• **PASSAGE FOR REVIEW**:
News and Events

Transcranial Magnetic Stimulation: What?

Kathy Steele
November 1, 2017

There are a number things that run through my head when I first learn of new treatment processes that are not traditionally used for psychological conditions, such as medication and evidenced-based psychological therapies. When I heard about a relatively new treatment called Transcranial Magnetic Stimulation (TMS), I had a lot of questions. What is TMS? What is it used for? Who should use it? Is it evidence-based treatment? How long does it last?

 

I was able to get more information from a colleague, Dr. Charles Ihrig, CEO of NeuroMed TMS Centers. He told me that Transcranial Magnetic Stimulation uses magnetic fields to stimulate nerve cells in the brain. It is effective in treating a number of psychological conditions, e.g., depression, anxiety, obsessive-compulsive behaviors, chronic pain, and problems with concentration. While it sounds a bit like something from a science fiction movie, it is a non-invasive procedure. Imagine a medical office chair with an overhead device that is placed near the temporal or side region of the head. An electromagnetic pulse is sent through to the part of the brain where mood and behavior are managed. This magnetic pulse stimulates the nerve cells.

 

Often, the individual has immediate results. The treatment is ongoing for four to six weeks with sessions lasting between 20 and 40 minutes. The individual undergoing the treatment can resume and maintain regular activities before, directly after, and throughout the treatment process.

 

The advantage of TMS as opposed to more traditional methods of treatment (e.g. psychotropic medication), is that TMS does not typically produce side effects that one may incur with psychotropic medication, such as weight gain, insomnia, sexual dysfunction, dizziness, and sweating. It is imperative to mention that the treating provider should be consulted before adjusting or changing medications while undergoing TMS. It is recommended that TMS be used in combination with psychotherapy and medications in the care of the depressed patient.

• **PROBLEM TO SOLVE**:
Write out the part of the TMS article from "Often, the individual" up to and including "the depressed patient.", word for word. You won't need the lines for anything here.

• **DATASET EXTRACT**:
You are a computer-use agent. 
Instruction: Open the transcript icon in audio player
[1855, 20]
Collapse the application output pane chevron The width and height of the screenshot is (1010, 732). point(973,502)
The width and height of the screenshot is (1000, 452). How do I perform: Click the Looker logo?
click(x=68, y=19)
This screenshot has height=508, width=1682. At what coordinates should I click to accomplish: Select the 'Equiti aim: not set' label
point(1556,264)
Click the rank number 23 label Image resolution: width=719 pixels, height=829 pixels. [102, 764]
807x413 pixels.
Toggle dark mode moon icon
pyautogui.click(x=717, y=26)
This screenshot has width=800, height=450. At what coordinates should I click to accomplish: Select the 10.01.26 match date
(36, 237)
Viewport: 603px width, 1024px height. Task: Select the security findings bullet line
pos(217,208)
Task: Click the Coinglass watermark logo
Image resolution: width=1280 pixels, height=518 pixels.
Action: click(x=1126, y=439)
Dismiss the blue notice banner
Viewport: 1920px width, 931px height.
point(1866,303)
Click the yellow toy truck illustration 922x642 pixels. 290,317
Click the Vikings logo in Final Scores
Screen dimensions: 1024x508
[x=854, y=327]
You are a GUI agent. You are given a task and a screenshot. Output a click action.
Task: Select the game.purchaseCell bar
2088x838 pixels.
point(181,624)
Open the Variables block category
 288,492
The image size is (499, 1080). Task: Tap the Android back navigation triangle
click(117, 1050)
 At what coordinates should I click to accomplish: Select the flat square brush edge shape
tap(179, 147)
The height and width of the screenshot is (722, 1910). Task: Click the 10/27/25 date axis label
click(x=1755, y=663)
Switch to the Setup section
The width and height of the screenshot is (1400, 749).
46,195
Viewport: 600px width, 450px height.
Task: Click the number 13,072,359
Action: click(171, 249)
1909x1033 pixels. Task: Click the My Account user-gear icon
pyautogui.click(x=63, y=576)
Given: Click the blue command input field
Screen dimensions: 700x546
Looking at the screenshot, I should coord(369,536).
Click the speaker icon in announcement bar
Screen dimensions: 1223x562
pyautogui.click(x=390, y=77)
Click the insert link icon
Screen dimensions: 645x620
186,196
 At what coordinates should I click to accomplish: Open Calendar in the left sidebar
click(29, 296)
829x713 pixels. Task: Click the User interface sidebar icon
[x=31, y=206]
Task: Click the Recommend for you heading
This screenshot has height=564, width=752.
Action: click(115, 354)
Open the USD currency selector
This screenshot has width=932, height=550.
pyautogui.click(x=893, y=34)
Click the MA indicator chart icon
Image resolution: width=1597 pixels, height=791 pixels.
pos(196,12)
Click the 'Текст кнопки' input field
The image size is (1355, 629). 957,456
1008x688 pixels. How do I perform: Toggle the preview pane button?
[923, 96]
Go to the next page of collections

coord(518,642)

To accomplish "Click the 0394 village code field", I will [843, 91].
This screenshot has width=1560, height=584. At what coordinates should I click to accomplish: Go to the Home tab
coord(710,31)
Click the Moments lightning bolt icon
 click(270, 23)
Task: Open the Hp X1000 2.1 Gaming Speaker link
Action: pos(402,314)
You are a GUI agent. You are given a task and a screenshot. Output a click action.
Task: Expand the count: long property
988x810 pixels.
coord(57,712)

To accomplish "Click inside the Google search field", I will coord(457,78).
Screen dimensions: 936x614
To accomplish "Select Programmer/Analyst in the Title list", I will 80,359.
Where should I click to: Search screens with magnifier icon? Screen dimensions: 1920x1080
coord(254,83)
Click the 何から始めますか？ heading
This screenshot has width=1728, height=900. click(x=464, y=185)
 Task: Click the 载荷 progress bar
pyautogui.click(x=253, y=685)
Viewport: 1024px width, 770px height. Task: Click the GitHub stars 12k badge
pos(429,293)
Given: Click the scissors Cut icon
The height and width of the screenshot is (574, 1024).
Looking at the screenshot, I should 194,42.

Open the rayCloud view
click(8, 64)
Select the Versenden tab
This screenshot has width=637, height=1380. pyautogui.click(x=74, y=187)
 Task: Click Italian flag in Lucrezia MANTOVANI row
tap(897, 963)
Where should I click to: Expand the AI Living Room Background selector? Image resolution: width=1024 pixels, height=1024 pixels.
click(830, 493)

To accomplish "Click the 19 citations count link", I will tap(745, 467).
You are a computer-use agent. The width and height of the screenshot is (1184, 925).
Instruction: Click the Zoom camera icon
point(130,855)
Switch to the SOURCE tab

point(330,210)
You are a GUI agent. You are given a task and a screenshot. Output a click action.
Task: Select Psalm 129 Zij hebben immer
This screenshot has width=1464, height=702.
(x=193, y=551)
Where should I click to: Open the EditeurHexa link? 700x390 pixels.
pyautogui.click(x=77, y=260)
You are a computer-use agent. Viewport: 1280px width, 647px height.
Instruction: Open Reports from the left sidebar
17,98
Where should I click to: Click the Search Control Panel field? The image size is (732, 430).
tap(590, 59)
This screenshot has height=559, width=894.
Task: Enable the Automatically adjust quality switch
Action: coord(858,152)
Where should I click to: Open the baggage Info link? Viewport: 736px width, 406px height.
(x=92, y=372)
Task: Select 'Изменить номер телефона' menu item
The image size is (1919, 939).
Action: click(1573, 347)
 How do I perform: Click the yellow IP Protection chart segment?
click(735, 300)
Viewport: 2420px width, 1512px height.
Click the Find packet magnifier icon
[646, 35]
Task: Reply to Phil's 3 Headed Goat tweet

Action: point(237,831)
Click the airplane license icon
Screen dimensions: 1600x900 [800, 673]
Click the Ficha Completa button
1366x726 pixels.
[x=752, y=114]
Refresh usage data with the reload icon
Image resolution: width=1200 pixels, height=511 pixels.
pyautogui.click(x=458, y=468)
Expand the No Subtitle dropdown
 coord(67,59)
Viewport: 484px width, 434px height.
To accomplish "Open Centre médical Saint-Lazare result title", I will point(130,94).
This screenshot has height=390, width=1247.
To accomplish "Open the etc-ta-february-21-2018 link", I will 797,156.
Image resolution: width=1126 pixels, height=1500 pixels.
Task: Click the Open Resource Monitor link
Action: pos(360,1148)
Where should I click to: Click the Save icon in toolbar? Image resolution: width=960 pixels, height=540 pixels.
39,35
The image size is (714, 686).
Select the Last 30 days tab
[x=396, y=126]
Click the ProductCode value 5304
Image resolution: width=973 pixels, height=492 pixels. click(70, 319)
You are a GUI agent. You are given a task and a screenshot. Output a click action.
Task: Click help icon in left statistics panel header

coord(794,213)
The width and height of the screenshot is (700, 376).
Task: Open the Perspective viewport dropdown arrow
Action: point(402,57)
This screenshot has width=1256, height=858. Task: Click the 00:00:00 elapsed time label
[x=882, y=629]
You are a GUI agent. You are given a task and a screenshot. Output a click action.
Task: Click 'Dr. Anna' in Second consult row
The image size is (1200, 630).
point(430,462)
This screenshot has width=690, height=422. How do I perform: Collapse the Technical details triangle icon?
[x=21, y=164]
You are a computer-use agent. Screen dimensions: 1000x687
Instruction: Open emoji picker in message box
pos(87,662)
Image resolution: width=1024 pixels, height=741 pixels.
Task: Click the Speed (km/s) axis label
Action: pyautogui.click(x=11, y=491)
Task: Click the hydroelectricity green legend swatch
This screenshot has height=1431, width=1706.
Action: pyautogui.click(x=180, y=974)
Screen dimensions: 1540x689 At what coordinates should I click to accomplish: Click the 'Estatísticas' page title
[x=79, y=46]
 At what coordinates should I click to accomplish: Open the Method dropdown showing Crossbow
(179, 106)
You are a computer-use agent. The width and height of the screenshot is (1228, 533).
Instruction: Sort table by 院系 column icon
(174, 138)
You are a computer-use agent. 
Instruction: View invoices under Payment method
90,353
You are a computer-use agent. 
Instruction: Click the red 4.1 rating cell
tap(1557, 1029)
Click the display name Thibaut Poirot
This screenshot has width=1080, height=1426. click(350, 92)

• **RESULT**:
Often, the individual has immediate results. The treatment is ongoing for four to six weeks with sessions lasting between 20 and 40 minutes. The individual undergoing the treatment can resume and maintain regular activities before, directly after, and throughout the treatment process.

 

The advantage of TMS as opposed to more traditional methods of treatment (e.g. psychotropic medication), is that TMS does not typically produce side effects that one may incur with psychotropic medication, such as weight gain, insomnia, sexual dysfunction, dizziness, and sweating. It is imperative to mention that the treating provider should be consulted before adjusting or changing medications while undergoing TMS. It is recommended that TMS be used in combination with psychotherapy and medications in the care of the depressed patient.